En Appalaches, la possibilité de récolte forestière atteint dorénavant 1,78 Mm³, en progression de 0,66 Mm³ (+59 %). Cette hausse est principalement causée par une croissance accrue dans le groupe sapin-épinettes (+113 %) et par une décision visant à récolter des volumes conjoncturels dans les autres groupes d’essence. En conséquence, la réalisation de ce scénario de récolte se solderait par une baisse de 9,3 % du volume sur pied.

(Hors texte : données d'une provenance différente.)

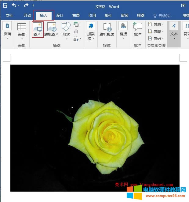Open the 页眉 header dropdown
This screenshot has height=202, width=189.
[156, 24]
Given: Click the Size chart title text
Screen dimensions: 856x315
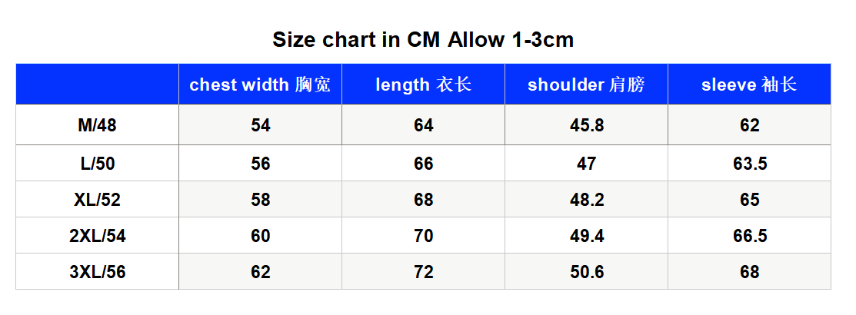Looking at the screenshot, I should click(x=423, y=40).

En Chaudière, la possibilité de récolte forestière ne s’accroît que de 7,3 % pour atteindre 1,36 Mm³. L’analyse des placettes-échantillons a révélé des accroissements inférieurs dans l’ensemble des strates. La hausse de 92 500 m³ de possibilité forestière est entièrement causée par la simulation de récolte de volumes conjoncturels, alors que le groupe sapin-épinettes enregistre même une diminution du volume en croissance étant donné l’augmentation du volume par hectare. La réalisation de ce scénario de récolte se traduirait par une diminution de 6,0 % des volumes inventoriés au cours de l’horizon de calcul.

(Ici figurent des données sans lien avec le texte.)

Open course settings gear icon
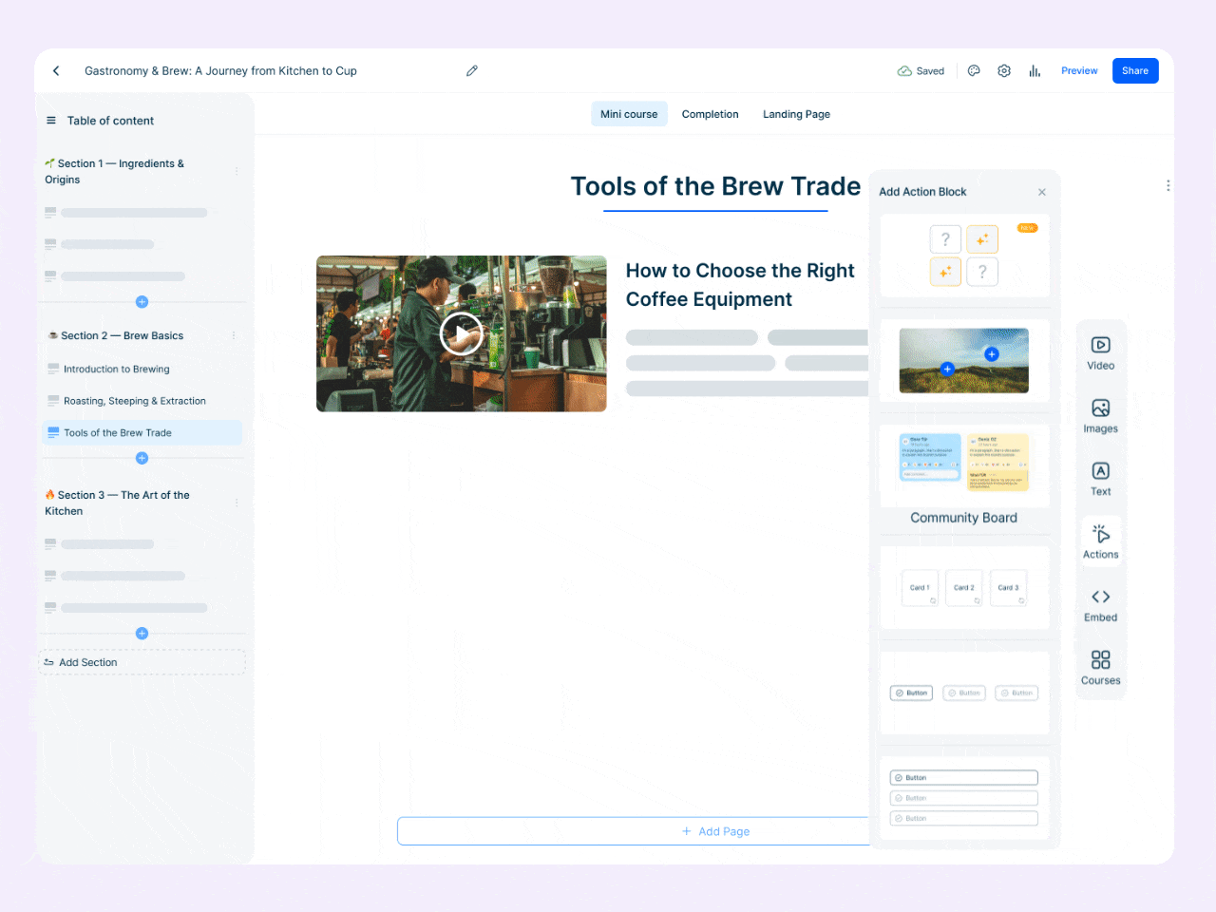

Évolution de la possibilité de récolte forestière pour le territoire des agences Appalaches et Chaudière
(en m3/ha/année, sauf si spécifié)
Le banc d’essai a aussi permis le développement d’un outil cartographique d’aide à la mobilisation du bois. Cet outil cartographique permet aux acteurs régionaux d’évaluer géographiquement les peuplements propices à la récolte à partir d’une série de critères établis en concertation avec l’agence. Ces derniers sont les peuplements matures, les peuplements vulnérables à la tordeuse (lorsqu’applicable), les plantations et investissements sylvicoles à potentiel d’éclaircie commerciale, et les lots visés par la catégorie des immeubles forestiers. À noter que les secteurs de haute valeur de conservation ont été soustraits de cette carte.
Travail à venir
La réalisation d’un banc d’essai a permis d’établir une méthodologie simplifiée adaptée en permettant de traiter adéquatement les données du 5e inventaire écoforestier, de déterminer des taux de croissance essentiels au calcul et d’implanter ces nouvelles variables dans l’outil Forposs afin de calculer la possibilité de récolte forestière d’un territoire de forêts privées. La FPFQ entend proposer aux autres agences de mise en valeur des forêts privées d’évaluer la nouvelle possibilité forestière de leur territoire grâce à cette méthodologie modifiée.
c Fortin, M. et Langevin, L. 2010. Artémis-2009 : un modèle de croissance basé sur une approche individuelle pour les forêts du Québec. MRNF.